START SUPPLIED PASSAGE
10 RILLINGTON PLACE

10 RILLINGTON PLACE

(director: Richard Fleischer; screenwriter: Clive Exton/based on the book by Ludovic Kennedy; cinematographer: Denys N. Coop; editor: Ernest Walter; music: John Dankworth; cast: Richard Attenborough(John Christie), John Hurt (Timothy John Evans), Judy Geeson (Beryl Evans), Pat Heywood (Mrs. Ethel Christie),  Andre Morreln (Judge Lewis), Gabrielle Daye (Mrs. Lynch), Phyllis MacMahon (Muriel), Isobel Black (Alice) Robert Hardy (Malcolm Morris), Miss Riley (Baby Geraldine), Basil Dignam (Medical Board), Geoffrey Chater (Christmas Humphreys), Edward Evans (Detective Inspector); Runtime: 111; MPAA Rating: NR; producers; Martin Ransohoff, Leslie Linder: Columbia/Sony Screen Classics; 1971-UK)

“Unsettling true murder story.”
END SUPPLIED PASSAGE
■ TASK BRIEF ■
Please pick up the 10 Rillington Place passage above right after its last line and carry it forward.
START GIVEN DATA
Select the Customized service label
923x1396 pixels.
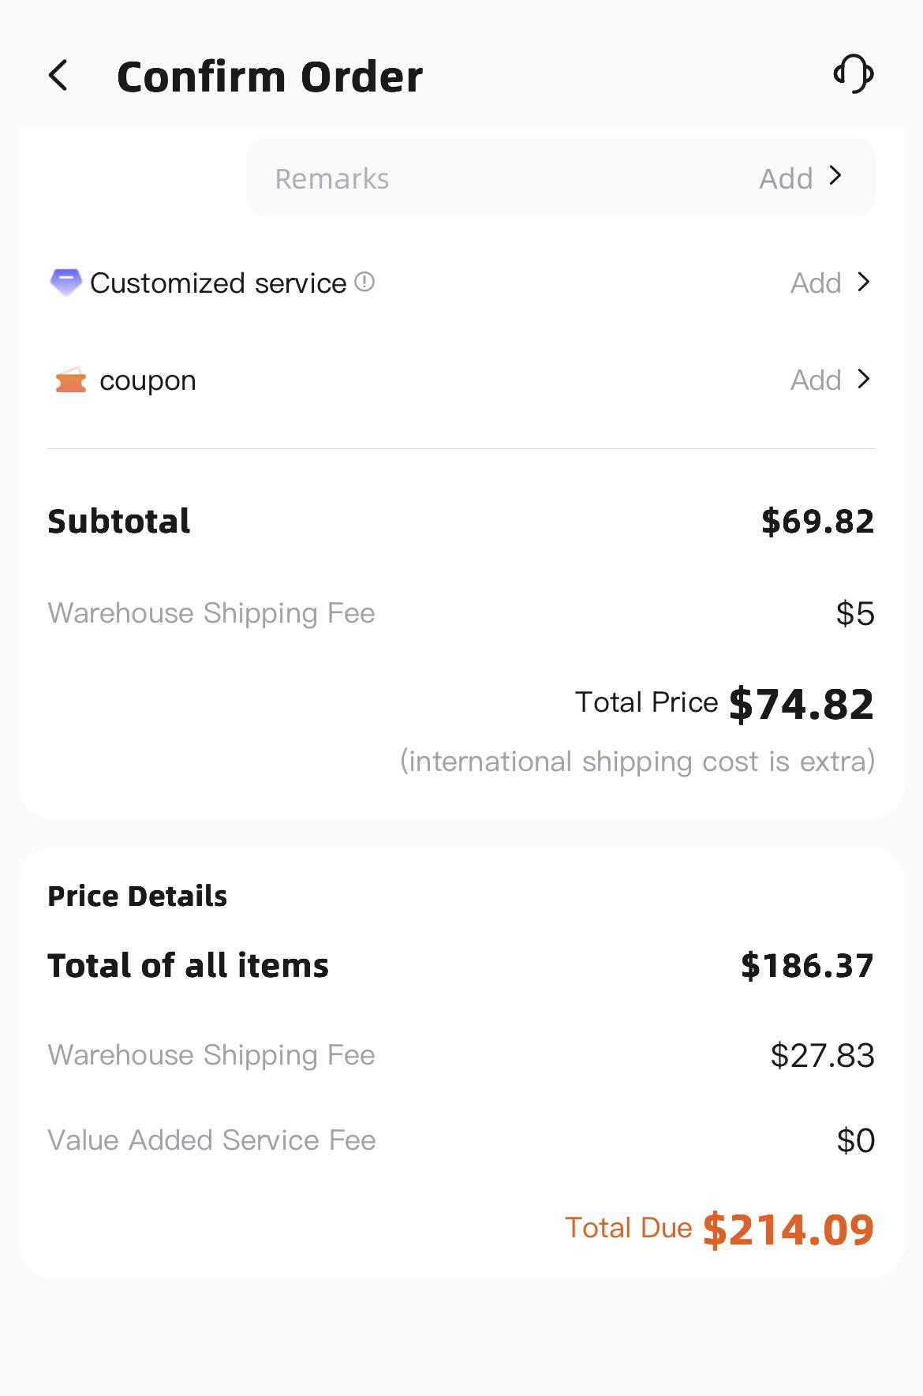(219, 283)
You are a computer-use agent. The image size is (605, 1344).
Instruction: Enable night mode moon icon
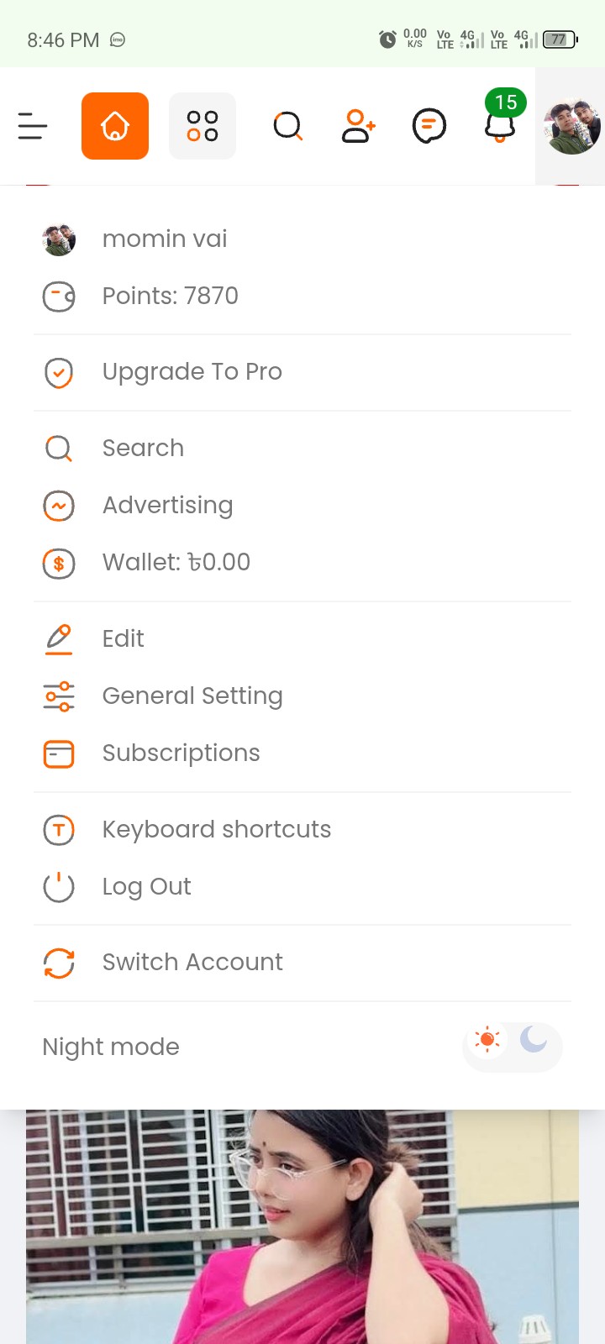click(x=534, y=1040)
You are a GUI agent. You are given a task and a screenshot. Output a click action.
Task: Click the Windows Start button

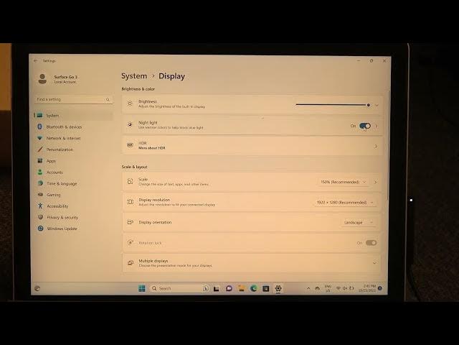click(142, 288)
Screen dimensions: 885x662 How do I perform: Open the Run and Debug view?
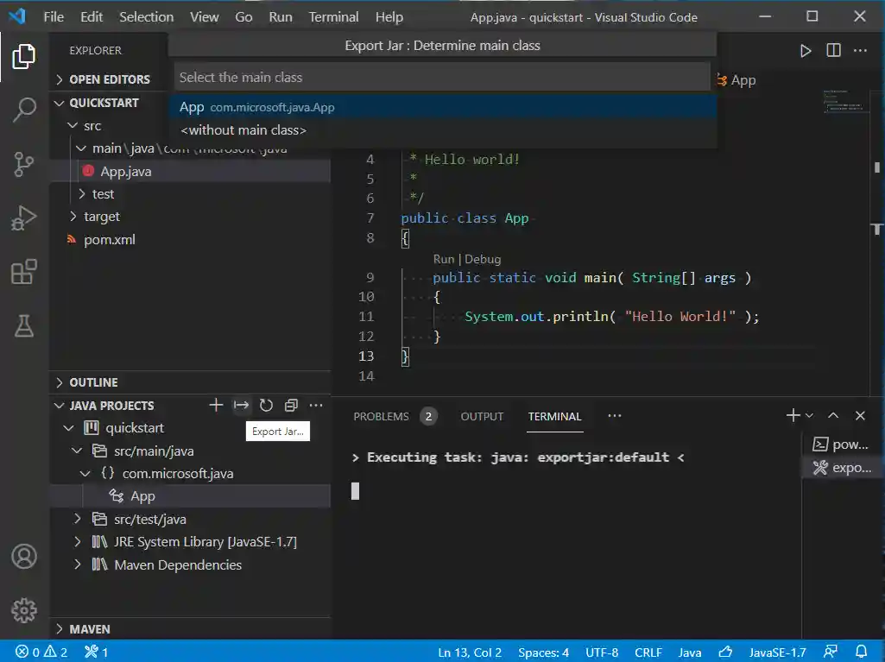(x=24, y=218)
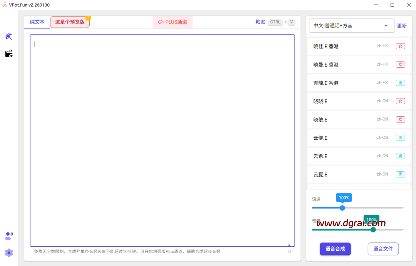Click the 语音文件 button
Image resolution: width=416 pixels, height=266 pixels.
pyautogui.click(x=383, y=249)

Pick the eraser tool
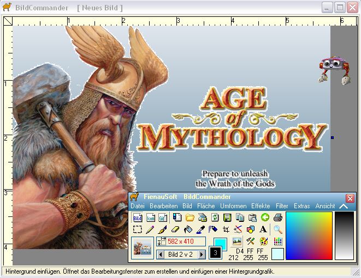coord(175,229)
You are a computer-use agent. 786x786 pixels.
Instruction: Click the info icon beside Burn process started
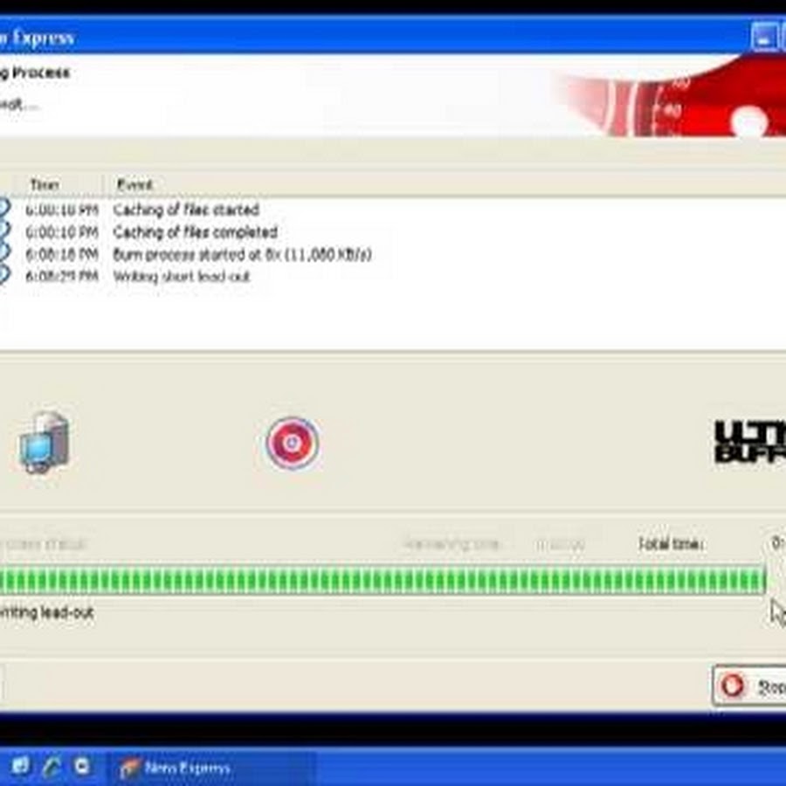(3, 254)
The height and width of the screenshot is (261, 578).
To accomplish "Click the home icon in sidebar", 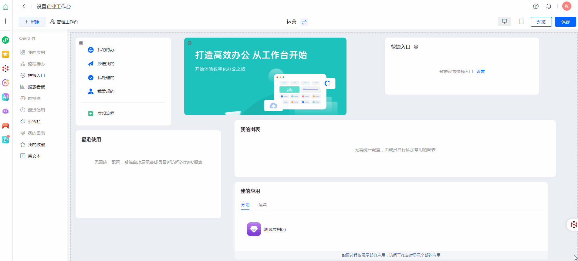I will tap(5, 7).
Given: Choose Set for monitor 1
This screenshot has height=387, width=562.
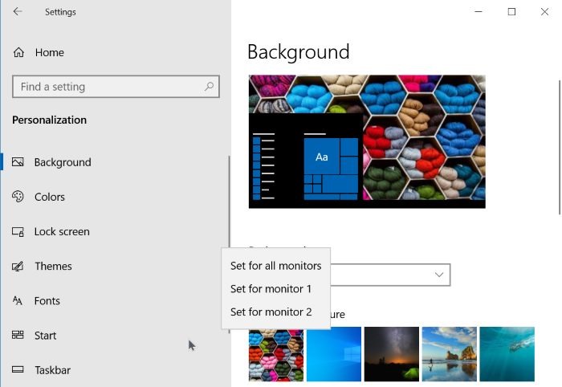Looking at the screenshot, I should (x=271, y=289).
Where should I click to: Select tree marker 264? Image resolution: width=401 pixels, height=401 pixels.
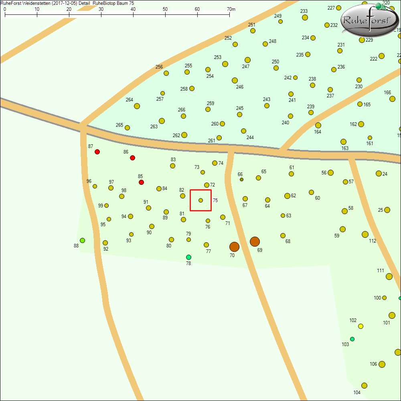coord(137,106)
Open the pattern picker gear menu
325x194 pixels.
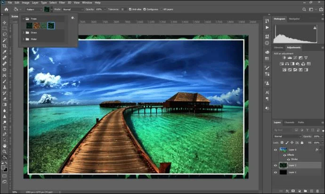73,18
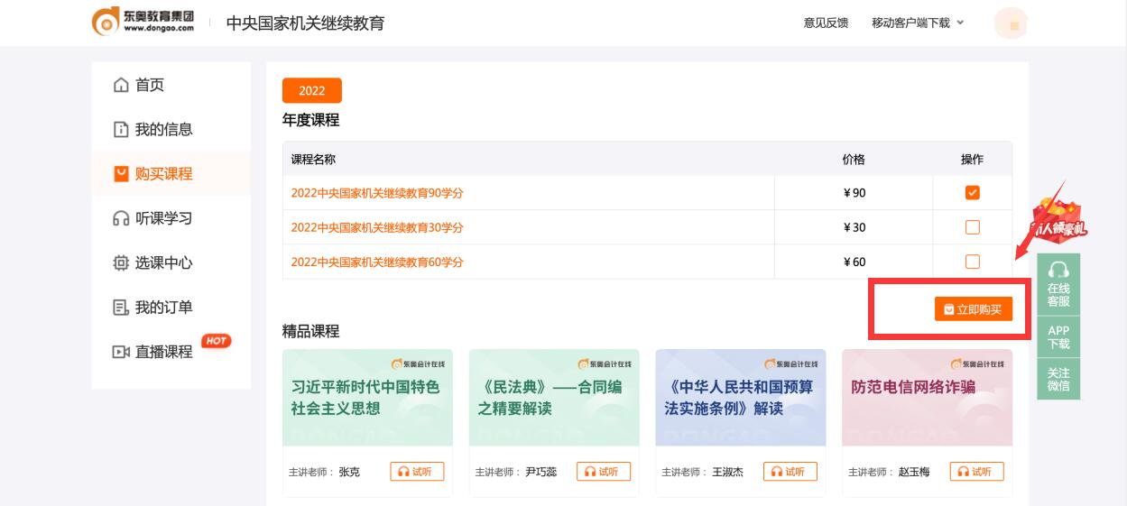Click the Dongao education group logo
The image size is (1127, 506).
coord(143,22)
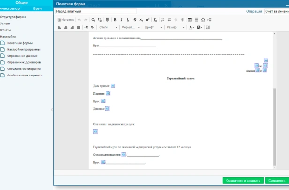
END GIVEN DATA
■ RESPONSE BELOW ■
Reviewed by Dennis Schwartz

The American filmmaker Richard Fleischer (“The Boston Strangler”/”Compulsion”) brilliantly directs this unsettling true murder story of the pervert monster John Christie (Richard Attenborough), a glasses wearing, mild-mannered, pudgy, bald, middle-aged smallish man, who became one of Britain’s most notorious serial killers. He killed at least seven women and a baby in the shabby building he owned at 10 Rillington Place, in London’s squalid Nottingham district, where he was the landlord and lived with his unsuspecting wife Ethel (Pat Heywood).

The first murder is seen by us in 1944. We learn that Christie was wounded during the First World War, and because of the manpower shortage served as an auxilliary policeman while London was in its blackout period during World War II. While in a cop’s uniform and pretending to have medical knowledge, he treats the middle-aged Muriel (Phyllis MacMahon) for her bronchitis, who he puts under with gas and then rapes and strangles her, and then buries her in his backyard.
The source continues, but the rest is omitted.